LANZHOU, March 1 (Xinhua) -- Chinese researchers have made progress in the field of nano-scale ultralow friction study, shedding light on a better understanding of friction mechanism and engineering applications, according to the Chinese Academy of Sciences (CAS).
The study team systematically explored the nanotribological properties of NbSe2, and explained the ultralow friction and wear-resistant mechanisms of mono-layer NbSe2, said Wang Dao'ai, a researcher at Lanzhou Institute of Chemical Physics under the CAS.
They found that high-quality monolayer NbSe2 of 0.8 nm has ultralow friction and super wear resistance in an atmospheric environment, with a lower friction coefficient and better wear resistance compared with heavy-layer NbSe2.

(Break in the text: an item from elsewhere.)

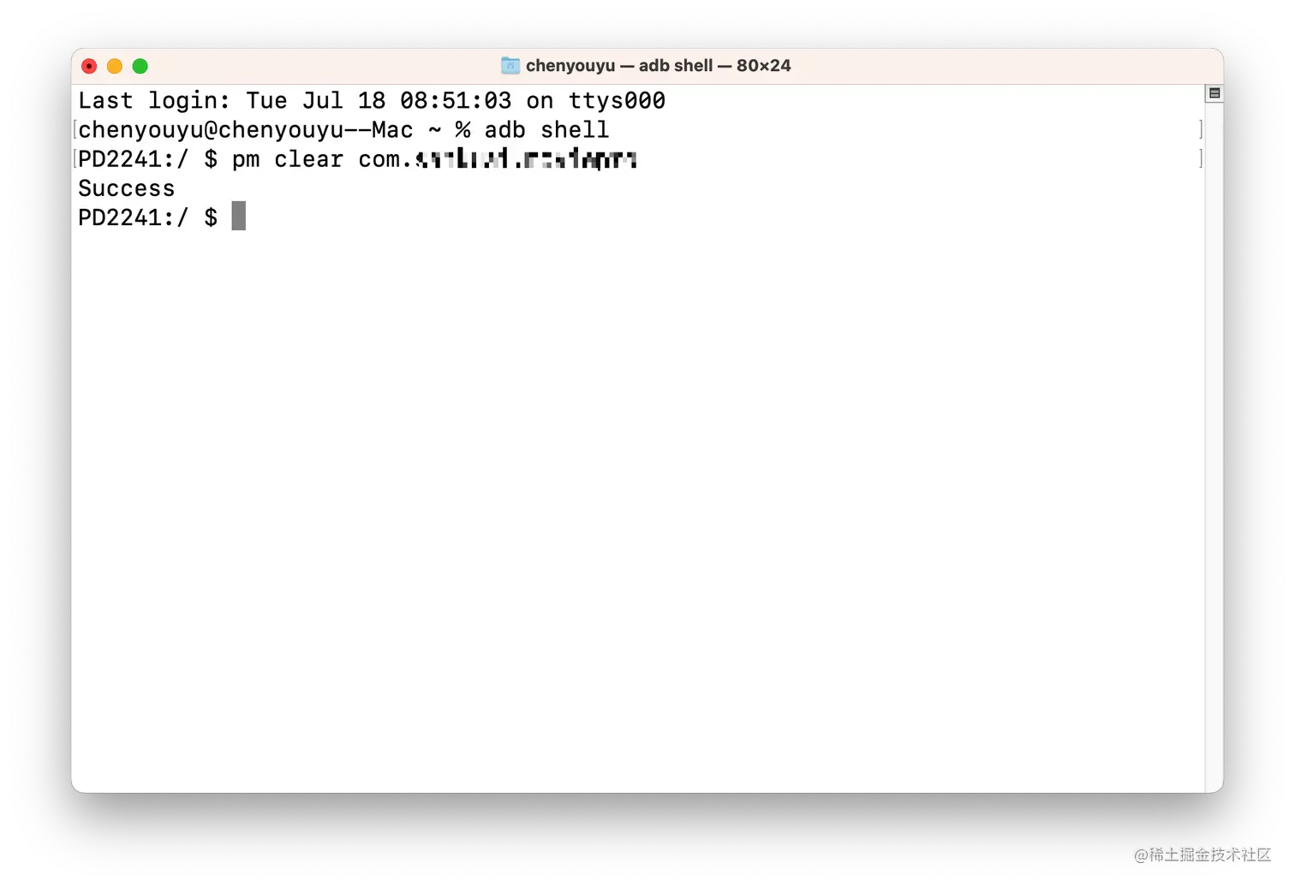Click the folder proxy icon in title bar
Viewport: 1295px width, 887px height.
(510, 66)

NbSe2, a novel solid lubricant, maintains supreme lubricating and antiwear properties under moist conditions. Research on the nanotribological properties of monolayer NbSe2 is still lacking. The bottleneck is the growth of high-quality monolayer NbSe2 that can be used for nanotribological experiments.
Superlubricity and super-wear resistance are critical for the long-term operation of machines, energy savings, and ultimate carbon peaking and carbon neutrality goals.
A better understanding of their mechanisms will promote the development of high-end equipment manufacturing, hard-disk technology, space exploration, and precision manufacturing, according to Wang.
There are also great demands for atomically thin, super lubricating, and super wear-resistant materials in micro-and-nano electromechanical systems.
Therefore, the new study gives new theoretical support to the research and development of friction-reducing and antiwear materials, Wang said.
The study results have been published in the journal Nano Letters.